Daisy tips her head back and laughs while whipping out a phone and pointing it at me.

“What do you people do for entertainment when I’m not around?” I jump out of the pool and drag the floatie out, but the damn cat is still fighting like it wants to stay in the pool and pulverize the unicorn. “What the fuck, cat? Let go. Be free. Stay out of the water.”

It finally wrenches its claw loose, the momentum throwing it into the water.

I leap back in, but before I can reach it, it’s scrambled out, a streak of soaking wet pussy flying into the landscaping like someone just shot it out of the clown cannon my mom bitched about for two years when that one comedian got popular for using it to avenge people terrified of ventriloquists by launching puppets at every show.

She called it insulting the genre by splitting the fan base. Mocking each other is why we can’t have nice things. You can be funny without being mean.

I hadn’t understood, but eventually the cannon dude was arrested for tax fraud, so there’s that.

But back to Daisy and the cat.

“Appreciate the help,” I call to her.

She says something I don’t hear clearly, so I tilt my good ear toward her. “Do I want to know?”

She sighs and splashes the water. “I said, my parents got divorced when I was seven.”

“Because of a wet cat?”

“Basically. Several wet cats. In a manner of speaking.”

I open my mouth.

Then close it.

“Yes, my father was the same kind of philandering asshole that Rafe was. Is. My father is. He’s not dead. Not like Rafe. But he’s still a cheater, and I have three ex-stepmothers happy to share stories, though after the first one, I never bothered to get to know them well enough to invite them over for story time. That would’ve been awkward.”

Huh.

She’s flustered.

I stand there watching her, testing a theory that she hates silence, and it’s not three seconds before my patience is rewarded.
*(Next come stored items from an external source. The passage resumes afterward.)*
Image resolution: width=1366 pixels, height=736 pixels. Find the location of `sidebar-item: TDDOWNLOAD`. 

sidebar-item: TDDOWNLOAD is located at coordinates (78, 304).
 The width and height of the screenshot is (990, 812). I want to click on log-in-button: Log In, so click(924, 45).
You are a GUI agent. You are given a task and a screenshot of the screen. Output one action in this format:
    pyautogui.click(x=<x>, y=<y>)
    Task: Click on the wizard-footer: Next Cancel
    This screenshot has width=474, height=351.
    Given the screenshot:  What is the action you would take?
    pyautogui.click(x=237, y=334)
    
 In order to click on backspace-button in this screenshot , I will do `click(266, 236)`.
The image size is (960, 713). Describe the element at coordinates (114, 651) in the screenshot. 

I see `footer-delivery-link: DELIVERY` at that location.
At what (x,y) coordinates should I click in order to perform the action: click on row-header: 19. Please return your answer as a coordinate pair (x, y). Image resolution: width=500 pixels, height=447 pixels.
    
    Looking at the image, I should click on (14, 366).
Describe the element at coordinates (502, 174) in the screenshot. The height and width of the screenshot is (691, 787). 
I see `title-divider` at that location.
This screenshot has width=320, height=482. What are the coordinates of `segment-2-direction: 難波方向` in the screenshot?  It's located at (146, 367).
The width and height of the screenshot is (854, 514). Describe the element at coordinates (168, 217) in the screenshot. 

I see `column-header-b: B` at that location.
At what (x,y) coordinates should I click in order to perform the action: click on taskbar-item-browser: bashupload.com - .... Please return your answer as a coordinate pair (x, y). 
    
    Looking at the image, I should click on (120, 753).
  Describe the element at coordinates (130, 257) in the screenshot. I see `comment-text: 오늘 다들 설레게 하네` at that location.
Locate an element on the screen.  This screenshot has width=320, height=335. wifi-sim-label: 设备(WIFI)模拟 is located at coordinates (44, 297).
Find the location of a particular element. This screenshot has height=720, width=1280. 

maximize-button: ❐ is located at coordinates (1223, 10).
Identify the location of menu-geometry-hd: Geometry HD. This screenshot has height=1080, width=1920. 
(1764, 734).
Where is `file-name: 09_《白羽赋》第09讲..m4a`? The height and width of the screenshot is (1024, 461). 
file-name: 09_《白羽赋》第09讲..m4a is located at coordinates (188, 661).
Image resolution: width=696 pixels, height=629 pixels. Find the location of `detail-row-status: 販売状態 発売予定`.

“I’m never having children, but I’m apparently having Remy, so you need to know that we will get along and never say bad things about each other in front of him, even though I don’t know if you’ll be around long enough for him to even remember this, or I will crush you in ways you had no idea you could be crushed, which will also make me very sad, because I don’t like crushing people, but I’ll do it to keep Remy from feeling like any more of a pawn than everyone’s already treating him. Understood?”